The festive season and end of the year is a time for getting together. It is a time when we reconnect with family and friends and enjoy moments of relaxation. It can be a time for reflection and a chance to re-engage with those hobbies, creative projects and artistic activities that have been waiting for you to rediscover them.
Taking time to rest and engage in the creative act is a powerful thing.
Getting involved in creative activities in your community is a great way to meet people and maybe even spark your own creativity. It can really inspire you to dive into your own artistic side.
This past year has been a year of action. It has been a year of change. For some it may have also been a time of overwhelm and noise. But the creative process can be a great way to break that cycle.
Creativity can be a way to slow down and settle your mind. It can be an individual act of reset. It can also be a time to connect with whānau and engage in some playful rest over the summer. These are things you can do simply at home. They are things you can go and experience. It could also be the inspiration you can find in the creativity that lives in Waikato.
With all of the demands of the world around us, regularly engaging in artistic creativity can be a playful moment of rest that nurtures your overall wellbeing. It can be a way to build the muscles of imagination that engage creative thinking, build positive habits, and ultimately provide a meaningful way to recharge and rejuvenate in a way that resonates with you.
The act of creative rest is an intentional opportunity to be present in our chosen creative pursuit. It is about embracing the moment to explore and experiment and play – whatever your artistic discipline.
Whatever you have planned over the next month there will be lots of opportunities to engage with creativity in the community. The summer is a season for creativity in communities. It is a season of festivals and concerts and exhibitions and experiences. Community-based creativity is a joyful expression of place.
This is about art in the community.
Community art making has a direct connection to the concept of cultural democracy. In the report by 64 Million Artists, Cultural democracy “describes an approach to arts and culture that actively engages everyone in deciding what counts as culture, where it happens, who makes it, and who experiences it.”

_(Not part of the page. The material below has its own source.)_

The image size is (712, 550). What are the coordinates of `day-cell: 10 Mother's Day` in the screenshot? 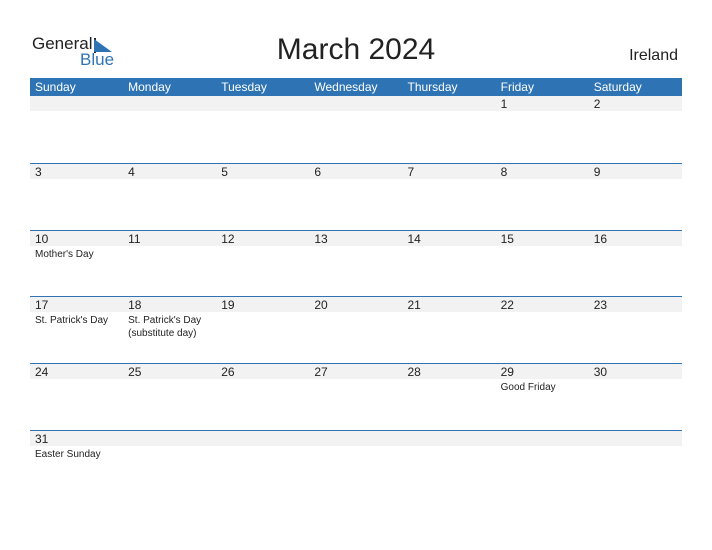 It's located at (76, 264).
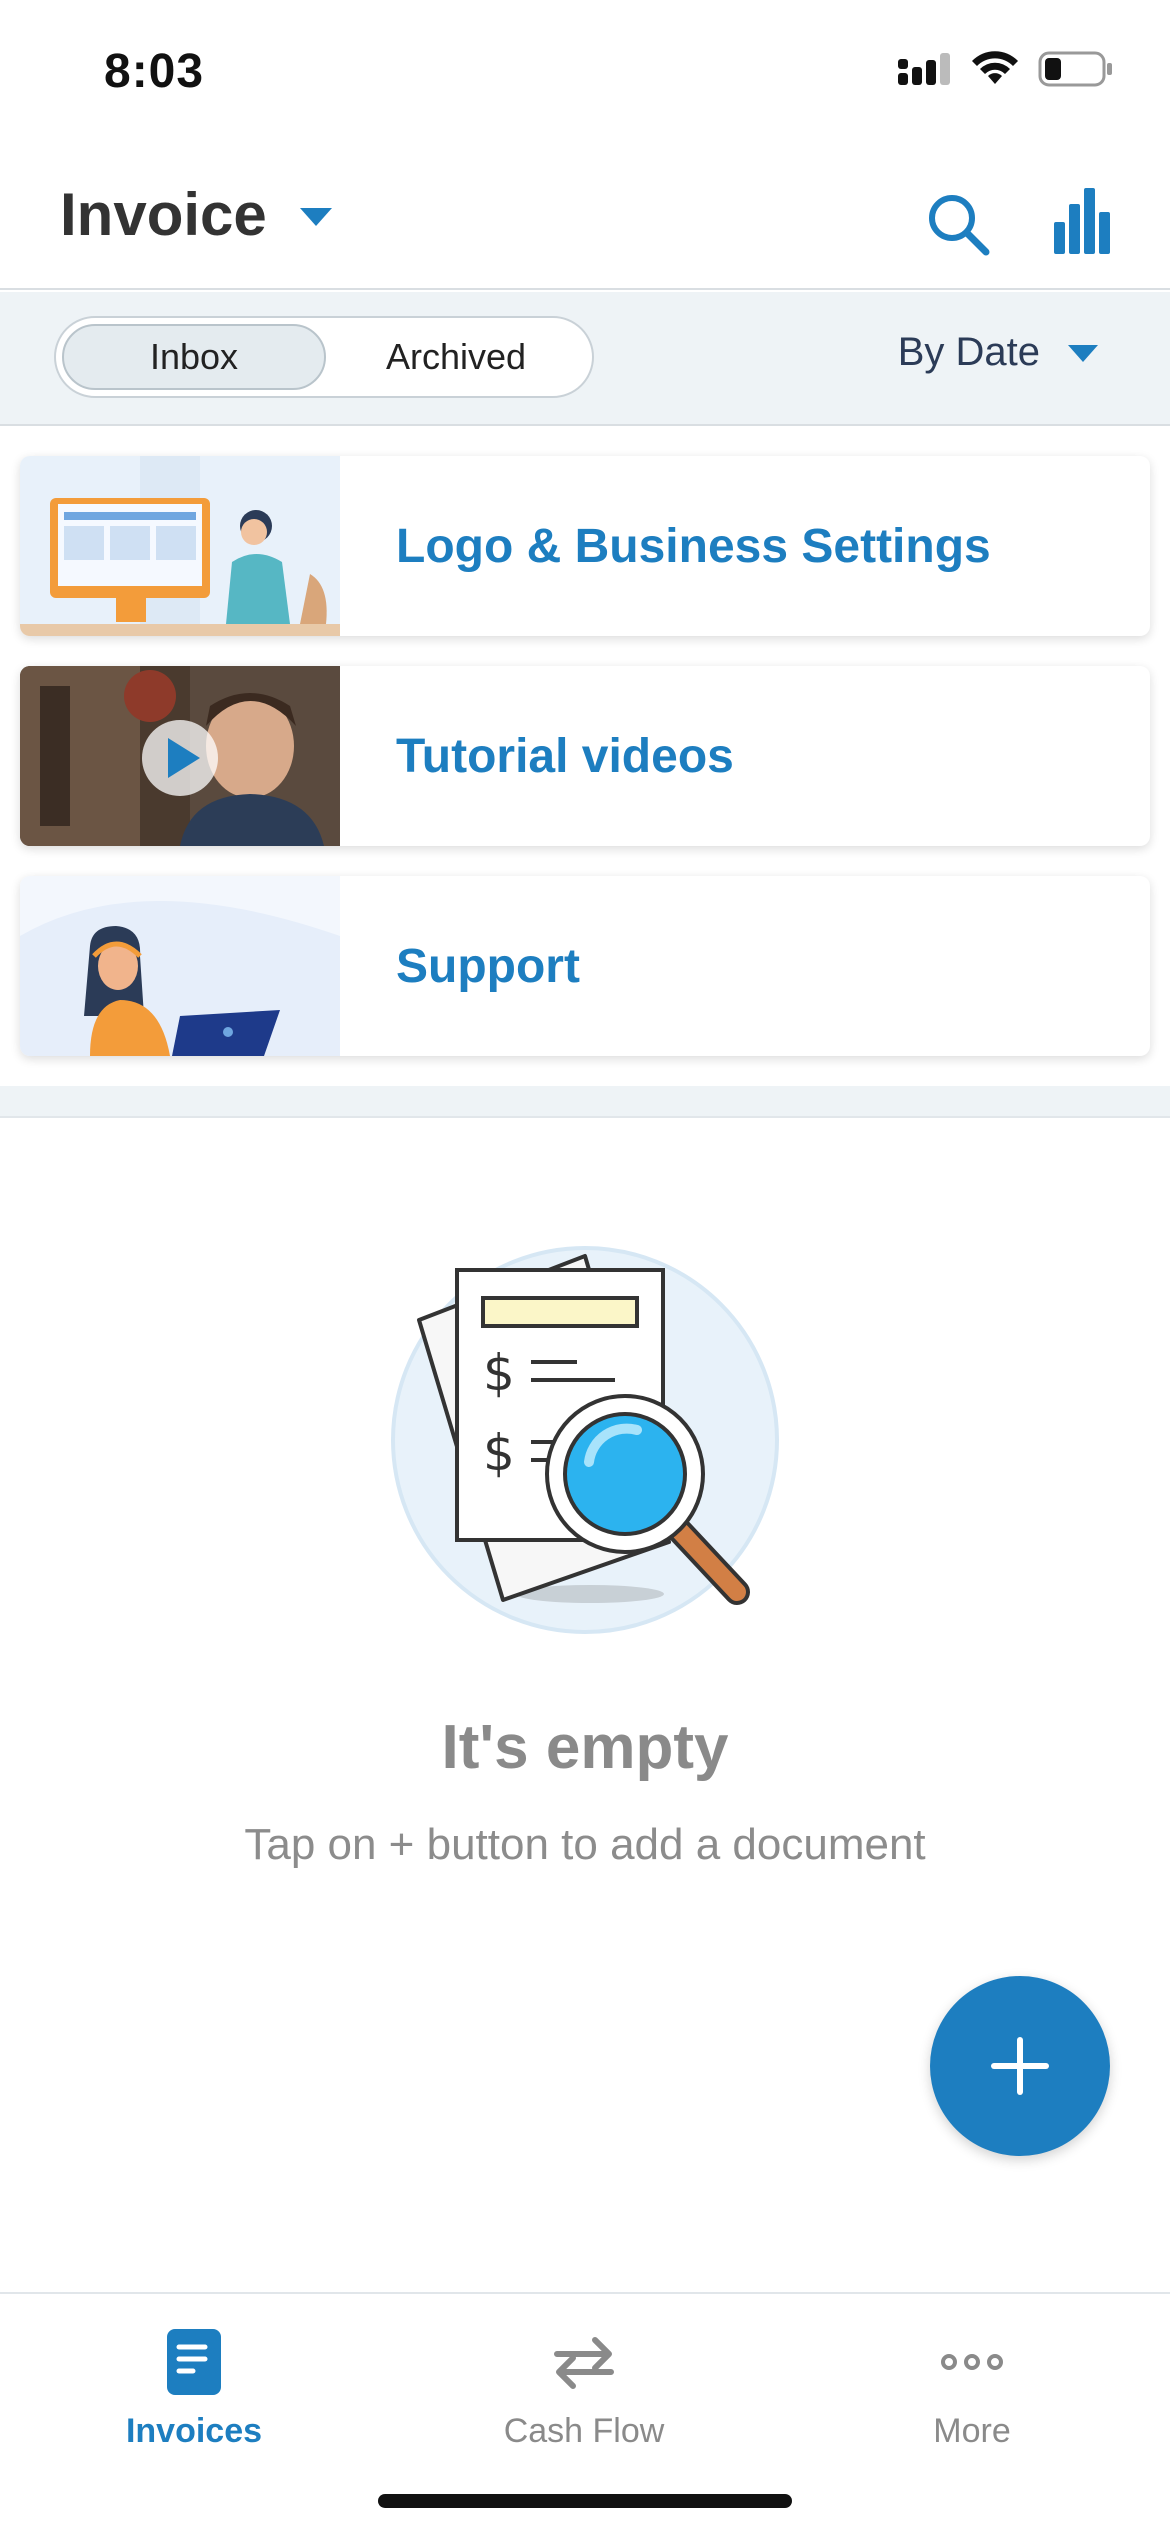 The width and height of the screenshot is (1170, 2532). What do you see at coordinates (959, 225) in the screenshot?
I see `search-icon` at bounding box center [959, 225].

It is about an idea where culture and artistic expression are generated by individuals and communities rather than by institutions of central power. It is about connecting creative activity to as many people as possible.

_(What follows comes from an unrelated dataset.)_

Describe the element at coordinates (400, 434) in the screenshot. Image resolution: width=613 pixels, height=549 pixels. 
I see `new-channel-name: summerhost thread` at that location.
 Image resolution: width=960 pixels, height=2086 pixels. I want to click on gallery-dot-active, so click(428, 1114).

The concept of community art is a way of empowering people. It is about connecting people with the act of creativity. It is about things like enabling artists to work within communities to create public murals, plays and compositions. It is a way to showcase how social change can flourish through creativity. It is a way of championing the voices of people in our communities.
This process of engaging artistically in communities is about supporting creativity and creative thinking at the flax roots. It is about connecting people and places. It is about building neighbourly relationships and helping people to feel empowered to share their own stories.
This summer, if you have an opportunity to engage in creative activity, or you can connect with a local artistic community, please do it.
Utilise the process of creative rest and creative play to build new connections. Through this activity we can expand our collective understanding of arts, culture and creativity as being things that happen at any scale. It is about building audiences through building community, and it is about having more artists involved throughout our communities in all kinds of ways.
And if you feel inspired by your summer of creative activity, why not volunteer with your local creative community group, serve on the governing board of an artistic organisation, or contribute in other ways to help make more arts and culture happen in Waikato communities.